SUPPLIED PASSAGE:

Seventy-five percent of patients with a mental illness in Great Britain are not getting any treatment for their condition, a scathing report by researchers at the London School of Economics has revealed.

According to the report, How mental illness loses out in the NHS, mental illness now accounts for nearly half of all ill health in people aged 65 and under.

But despite the fact that it is "more disabling than most chronic physical disease", it seems to be falling massively under the National Health Service radar, with just a quarter of patients getting any medical help.

"It is a real scandal that we have 6,000,000 people with depression or crippling anxiety conditions and 700,000 children with behavioural problems, anxiety or depression. Yet three-quarters of each group get no treatment," the report notes.

A key reason for this is the failure of NHS commissioners to adhere to recommendations by the National Institute for Health and Clinical Excellence when commissioning mental health services, it says.

Cost neutral

And yet, according to the report, spending more money on the most common mental disorders would actually be cost neutral to the NHS.

This is because untreated mental illness often exacerbates physical illness, and the extra physical healthcare caused by mental illness now costs the NHS at least £10 billion.

"When people with physical symptoms receive psychological therapies, the average improvement of physical symptoms is so great that the resulting savings on NHS physical care outweigh the cost of psychological therapy," it claims, because the cost of such therapy is low while recovery rates are high. 

Savings can also be made to the economy in terms of boosting productivity and increasing employment, given that mental illness accounts for nearly half of all absences at work and half of incapacity benefits.

Even when taking the burden of premature death into account, mental illness accounts for 23% of total burden of disease, but despite the existence of cost-effective treatments, it receives only 13% of NHS health expenditure.

'Glaring' health inequality

According to the report's authors - a team of economists, psychologists, doctors and NHS managers convened by Professor Lord Layard of the LSE Centre for Economic Performance, "the under-treatment of people with crippling mental illness is the most glaring case of health inequality in our country".

The experts have also slammed commissioners for not making use of the £400 million in baseline budgets allocated for 2011-2014 to complete the national rollout of Improved Access to Psychological Therapy (IAPT) which, by 2014, aims to be treating 900,000 people suffering from depression and anxiety.

They call on the government to include IAPT targets in the NHS Outcomes Framework, and recommend better training for GPs and improving recruitment to psychiatry to help turn around the situation.

Commenting on the report, Professor Clare Gerada, Chair of the Royal College of General Practioners noted that "GPs face tremendous challenges in caring for patients with mental health problems in primary care and we welcome any development which will help us improve their care".

Also welcoming the report, the BMA said it is "concerned about the poor physical health and early death of many with serious mental health problems, and views this as a major inequity that must be addressed".

DATA EXTRACT:
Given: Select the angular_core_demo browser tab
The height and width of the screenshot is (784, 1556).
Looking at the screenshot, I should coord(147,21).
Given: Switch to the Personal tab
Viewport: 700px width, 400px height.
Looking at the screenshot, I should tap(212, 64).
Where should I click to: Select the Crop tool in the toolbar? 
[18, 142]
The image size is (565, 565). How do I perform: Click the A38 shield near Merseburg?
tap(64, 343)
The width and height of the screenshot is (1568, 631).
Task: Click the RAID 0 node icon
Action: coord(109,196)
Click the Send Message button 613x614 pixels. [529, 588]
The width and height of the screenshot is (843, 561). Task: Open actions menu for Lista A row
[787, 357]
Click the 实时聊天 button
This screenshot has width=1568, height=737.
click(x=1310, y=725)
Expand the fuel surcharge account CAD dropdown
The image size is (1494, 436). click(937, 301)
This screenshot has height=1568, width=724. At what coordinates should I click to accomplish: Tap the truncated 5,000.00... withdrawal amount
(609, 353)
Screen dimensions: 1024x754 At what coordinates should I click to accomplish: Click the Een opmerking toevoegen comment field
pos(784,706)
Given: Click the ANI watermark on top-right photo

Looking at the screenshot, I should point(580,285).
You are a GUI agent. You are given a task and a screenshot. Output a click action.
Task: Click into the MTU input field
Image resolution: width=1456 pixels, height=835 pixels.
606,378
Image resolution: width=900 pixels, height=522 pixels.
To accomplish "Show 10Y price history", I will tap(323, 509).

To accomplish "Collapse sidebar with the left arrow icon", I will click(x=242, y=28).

QUESTIONS:
1. From the NHS mental health article, list every organization it names.
2. Copy the passage of the NHS mental health article that starts at "Seventy-five percent of" and ends at "Economics has revealed.".
3. According to the NHS mental health article, what share of NHS health expenditure does mental illness receive?

WRITTEN ANSWERS:
1. London School of Economics; National Health Service (NHS); National Institute for Health and Clinical Excellence; LSE Centre for Economic Performance; Royal College of General Practioners; BMA

2.
Seventy-five percent of patients with a mental illness in Great Britain are not getting any treatment for their condition, a scathing report by researchers at the London School of Economics has revealed.

3. 13%